La coppia di Testimoni di Geova rapita, insieme al loro bambino, nel Mali, era a Sincina perché avrebbe voluto fondare lì una chiesa. A riferirlo sono alcune fonti locali della piccola comunità cristiana del Mali.

La Farnesina, intanto, ha confermato il sequestro, avvenuto la sera del 19 maggio, nella regione di Sikasso. «L’Unità di Crisi – si legge in una nota – sta profondendo ogni sforzo, in coordinamento con le competenti articolazioni dello Stato, per una soluzione positiva del caso». Per questo il Ministero degli Esteri ribadisce, d’intesa con i familiari, “l’esigenza di mantenere il massimo riserbo”. Il ministro Luigi Di Maio sta seguendo personalmente lo sviluppo della vicenda e la Farnesina ha reso noto che l’Unità di Crisi sta compiendo verifiche e accertamenti.

Secondo una fonte di sicurezza di Mali: «giovedì notte uomini armati hanno rapito tre cittadini italiani e un togolese. Stiamo facendo di tutto per ottenerne la liberazione». Si tratterebbe di una coppia, originaria di Potenza, con doppia nazionalità che da tempo vive in Mali. I rapiti sarebbero una coppia e il figlio, appartenenti a una comunità di Testimoni di Geova.

Stando a quanto riferito da AdnKronos, i connazionali non erano iscritti all’Anagrafe degli italiani residenti all’estero (Aire). Secondo le prime indiscrezioni, la coppia e il figlio sarebbero stati prelevati da un commando composto da quattro uomini, arrivato a bordo di una Toyota. Al blitz non avrebbe assistito alcun testimone.

Le stesse fonti citate da AdnKronos riferiscono che dietro il rapimento potrebbero esserci Jnim, (Gruppo d’appoggio all’Islam e ai Musulmani), un’organizzazione terroristica.
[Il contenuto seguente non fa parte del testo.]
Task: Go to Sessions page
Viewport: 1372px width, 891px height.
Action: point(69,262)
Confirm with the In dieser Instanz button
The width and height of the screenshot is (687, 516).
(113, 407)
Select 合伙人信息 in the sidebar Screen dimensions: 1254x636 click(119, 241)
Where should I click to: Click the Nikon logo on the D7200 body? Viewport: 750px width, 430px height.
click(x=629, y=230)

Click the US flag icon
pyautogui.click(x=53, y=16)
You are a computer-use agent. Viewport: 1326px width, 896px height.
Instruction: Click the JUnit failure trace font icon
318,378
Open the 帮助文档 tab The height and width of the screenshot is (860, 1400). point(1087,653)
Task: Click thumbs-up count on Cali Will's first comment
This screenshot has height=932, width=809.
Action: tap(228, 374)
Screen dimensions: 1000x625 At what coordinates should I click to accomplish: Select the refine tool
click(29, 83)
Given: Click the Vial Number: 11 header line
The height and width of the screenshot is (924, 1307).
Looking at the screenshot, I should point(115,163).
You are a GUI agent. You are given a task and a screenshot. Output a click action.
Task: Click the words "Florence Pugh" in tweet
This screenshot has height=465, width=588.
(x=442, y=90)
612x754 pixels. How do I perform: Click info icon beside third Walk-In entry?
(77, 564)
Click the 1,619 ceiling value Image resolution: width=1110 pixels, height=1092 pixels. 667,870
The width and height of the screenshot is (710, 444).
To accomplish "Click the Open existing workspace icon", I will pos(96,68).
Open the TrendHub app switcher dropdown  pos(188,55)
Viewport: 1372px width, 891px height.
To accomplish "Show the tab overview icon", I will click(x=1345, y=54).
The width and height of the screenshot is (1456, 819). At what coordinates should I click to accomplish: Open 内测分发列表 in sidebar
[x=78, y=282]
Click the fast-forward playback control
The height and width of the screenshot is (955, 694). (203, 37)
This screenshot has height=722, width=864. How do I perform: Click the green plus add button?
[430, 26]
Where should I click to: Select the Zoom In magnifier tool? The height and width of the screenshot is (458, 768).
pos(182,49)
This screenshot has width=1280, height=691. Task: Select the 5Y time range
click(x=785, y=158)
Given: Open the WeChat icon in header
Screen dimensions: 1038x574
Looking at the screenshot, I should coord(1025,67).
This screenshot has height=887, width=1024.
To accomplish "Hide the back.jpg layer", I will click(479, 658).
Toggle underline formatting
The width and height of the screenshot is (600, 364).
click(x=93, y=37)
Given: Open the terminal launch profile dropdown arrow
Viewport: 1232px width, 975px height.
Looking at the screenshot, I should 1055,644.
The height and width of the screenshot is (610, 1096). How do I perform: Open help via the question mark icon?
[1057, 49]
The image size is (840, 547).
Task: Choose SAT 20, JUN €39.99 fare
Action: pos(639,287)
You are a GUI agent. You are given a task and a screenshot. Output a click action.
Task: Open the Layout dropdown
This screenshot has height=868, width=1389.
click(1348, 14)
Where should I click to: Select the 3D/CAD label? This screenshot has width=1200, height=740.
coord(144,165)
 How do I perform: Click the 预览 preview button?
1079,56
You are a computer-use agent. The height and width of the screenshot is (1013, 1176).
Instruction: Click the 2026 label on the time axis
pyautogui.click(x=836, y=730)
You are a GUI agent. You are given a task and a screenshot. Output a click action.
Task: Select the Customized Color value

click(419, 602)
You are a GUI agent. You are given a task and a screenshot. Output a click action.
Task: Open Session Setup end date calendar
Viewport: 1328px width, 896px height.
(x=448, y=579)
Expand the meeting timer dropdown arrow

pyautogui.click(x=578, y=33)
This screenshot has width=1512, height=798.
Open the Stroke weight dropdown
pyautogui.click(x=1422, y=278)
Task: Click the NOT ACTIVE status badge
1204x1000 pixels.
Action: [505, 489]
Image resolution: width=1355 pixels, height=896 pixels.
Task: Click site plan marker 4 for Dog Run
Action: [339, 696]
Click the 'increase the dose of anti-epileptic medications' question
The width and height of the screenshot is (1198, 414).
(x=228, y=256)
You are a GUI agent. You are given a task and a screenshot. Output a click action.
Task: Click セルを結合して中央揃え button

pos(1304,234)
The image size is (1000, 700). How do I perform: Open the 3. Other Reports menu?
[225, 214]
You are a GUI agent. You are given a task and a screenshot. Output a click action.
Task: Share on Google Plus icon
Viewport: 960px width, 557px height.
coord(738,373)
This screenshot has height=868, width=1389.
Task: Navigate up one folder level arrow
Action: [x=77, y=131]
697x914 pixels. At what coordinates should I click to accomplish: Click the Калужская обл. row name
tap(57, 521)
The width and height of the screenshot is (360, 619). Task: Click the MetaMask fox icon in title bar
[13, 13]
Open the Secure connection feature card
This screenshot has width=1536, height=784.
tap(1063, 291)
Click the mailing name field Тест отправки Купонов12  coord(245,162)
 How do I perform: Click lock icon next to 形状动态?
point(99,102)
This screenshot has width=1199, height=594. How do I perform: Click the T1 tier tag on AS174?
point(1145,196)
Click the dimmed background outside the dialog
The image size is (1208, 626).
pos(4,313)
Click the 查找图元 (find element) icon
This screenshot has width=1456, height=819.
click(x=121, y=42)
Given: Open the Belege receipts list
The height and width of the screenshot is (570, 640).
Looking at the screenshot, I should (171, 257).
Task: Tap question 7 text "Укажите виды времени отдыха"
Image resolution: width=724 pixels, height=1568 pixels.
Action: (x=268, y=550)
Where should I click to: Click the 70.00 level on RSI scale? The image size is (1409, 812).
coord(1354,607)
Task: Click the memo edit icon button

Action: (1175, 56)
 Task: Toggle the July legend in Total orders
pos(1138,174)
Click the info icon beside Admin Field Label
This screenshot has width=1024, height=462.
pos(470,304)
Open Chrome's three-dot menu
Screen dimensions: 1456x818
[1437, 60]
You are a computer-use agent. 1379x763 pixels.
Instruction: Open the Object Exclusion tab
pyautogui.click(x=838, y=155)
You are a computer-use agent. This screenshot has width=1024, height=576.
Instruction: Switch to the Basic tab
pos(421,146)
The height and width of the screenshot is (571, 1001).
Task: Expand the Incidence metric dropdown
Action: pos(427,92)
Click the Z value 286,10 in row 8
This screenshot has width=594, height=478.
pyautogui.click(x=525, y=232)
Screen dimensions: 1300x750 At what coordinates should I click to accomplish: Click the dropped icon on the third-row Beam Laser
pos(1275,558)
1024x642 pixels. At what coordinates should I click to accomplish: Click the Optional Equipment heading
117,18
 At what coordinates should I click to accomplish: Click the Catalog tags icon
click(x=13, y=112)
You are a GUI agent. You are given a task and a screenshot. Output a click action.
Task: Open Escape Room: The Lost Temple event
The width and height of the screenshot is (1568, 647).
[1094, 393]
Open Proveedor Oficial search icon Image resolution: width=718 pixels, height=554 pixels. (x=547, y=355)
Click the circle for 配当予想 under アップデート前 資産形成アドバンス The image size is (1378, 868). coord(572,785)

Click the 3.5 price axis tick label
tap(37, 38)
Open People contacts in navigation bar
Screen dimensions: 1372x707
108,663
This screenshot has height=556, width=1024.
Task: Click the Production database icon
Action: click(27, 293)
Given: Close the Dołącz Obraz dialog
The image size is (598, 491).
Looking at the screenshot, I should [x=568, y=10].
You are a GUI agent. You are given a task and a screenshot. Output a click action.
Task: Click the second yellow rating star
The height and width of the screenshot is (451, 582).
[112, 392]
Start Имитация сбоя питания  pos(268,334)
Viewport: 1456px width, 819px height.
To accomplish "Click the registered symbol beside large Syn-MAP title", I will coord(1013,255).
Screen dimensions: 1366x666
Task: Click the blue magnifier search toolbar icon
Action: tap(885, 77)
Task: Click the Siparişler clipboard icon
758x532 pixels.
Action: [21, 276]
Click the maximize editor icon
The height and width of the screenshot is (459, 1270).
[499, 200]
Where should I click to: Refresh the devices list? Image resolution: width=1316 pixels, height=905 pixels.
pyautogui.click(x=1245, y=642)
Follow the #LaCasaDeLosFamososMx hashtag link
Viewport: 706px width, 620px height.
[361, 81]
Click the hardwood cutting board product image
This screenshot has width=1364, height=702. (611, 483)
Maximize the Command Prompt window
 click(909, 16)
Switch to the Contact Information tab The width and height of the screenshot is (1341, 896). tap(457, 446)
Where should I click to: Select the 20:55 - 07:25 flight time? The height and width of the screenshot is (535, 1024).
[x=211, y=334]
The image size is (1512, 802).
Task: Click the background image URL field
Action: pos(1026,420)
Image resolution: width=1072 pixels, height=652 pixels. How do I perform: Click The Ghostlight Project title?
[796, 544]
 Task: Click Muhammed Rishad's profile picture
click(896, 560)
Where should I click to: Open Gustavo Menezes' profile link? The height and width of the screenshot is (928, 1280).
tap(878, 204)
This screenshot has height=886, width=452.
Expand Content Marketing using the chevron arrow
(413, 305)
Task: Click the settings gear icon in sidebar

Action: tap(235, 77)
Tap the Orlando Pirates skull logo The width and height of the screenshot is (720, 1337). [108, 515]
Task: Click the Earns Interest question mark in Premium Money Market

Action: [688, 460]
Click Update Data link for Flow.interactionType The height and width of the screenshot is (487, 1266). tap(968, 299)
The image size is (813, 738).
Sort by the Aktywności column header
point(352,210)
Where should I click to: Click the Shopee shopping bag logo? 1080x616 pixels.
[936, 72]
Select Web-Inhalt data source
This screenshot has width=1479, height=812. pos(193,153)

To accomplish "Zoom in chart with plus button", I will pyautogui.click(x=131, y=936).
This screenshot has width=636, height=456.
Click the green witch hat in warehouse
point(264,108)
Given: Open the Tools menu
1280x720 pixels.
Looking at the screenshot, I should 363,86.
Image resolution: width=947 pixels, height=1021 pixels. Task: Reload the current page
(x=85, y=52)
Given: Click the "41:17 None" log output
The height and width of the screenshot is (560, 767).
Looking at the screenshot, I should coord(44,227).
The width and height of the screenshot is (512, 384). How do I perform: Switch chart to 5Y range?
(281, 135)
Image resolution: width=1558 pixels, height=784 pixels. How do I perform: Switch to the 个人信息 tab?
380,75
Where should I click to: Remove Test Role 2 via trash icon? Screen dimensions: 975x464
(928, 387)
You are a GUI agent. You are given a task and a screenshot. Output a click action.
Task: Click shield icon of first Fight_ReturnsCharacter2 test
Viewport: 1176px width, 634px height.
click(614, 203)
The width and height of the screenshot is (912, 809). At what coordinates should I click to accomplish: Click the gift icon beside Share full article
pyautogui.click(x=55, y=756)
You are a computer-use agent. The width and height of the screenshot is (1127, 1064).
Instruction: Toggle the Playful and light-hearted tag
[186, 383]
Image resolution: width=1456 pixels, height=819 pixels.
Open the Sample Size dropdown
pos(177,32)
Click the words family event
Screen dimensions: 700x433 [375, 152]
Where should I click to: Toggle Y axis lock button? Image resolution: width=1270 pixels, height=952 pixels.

Durante il blitz non sarebbe stato aperto il fuoco. La notizia non è stata confermata.

L’Associazione dei Testimoni di Geova del Senegal, competente anche per il Mali, ha dichiarato che la coppia di italiani e il loro bambino non erano sul posto per conto del movimento religioso. 

«Attualmente non abbiamo alcun missionario, alcun religioso, Testimone di Geova in Mali – ha detto all’ANSA un portavoce dell’Associazione da Dakar contattato telefonicamente – Ovviamente esistono persone che sono testimoni di Geova in Mali come in molte altre parti del mondo, ma che noi non conosciamo personalmente; come ci sono molti cattolici sulla terra. Non conosciamo i nomi e le nazionalità di ciascuno. Ci stiamo informando per sapere chi siano queste persone, anche se al momento non abbiamo informazioni ufficiali da condividere».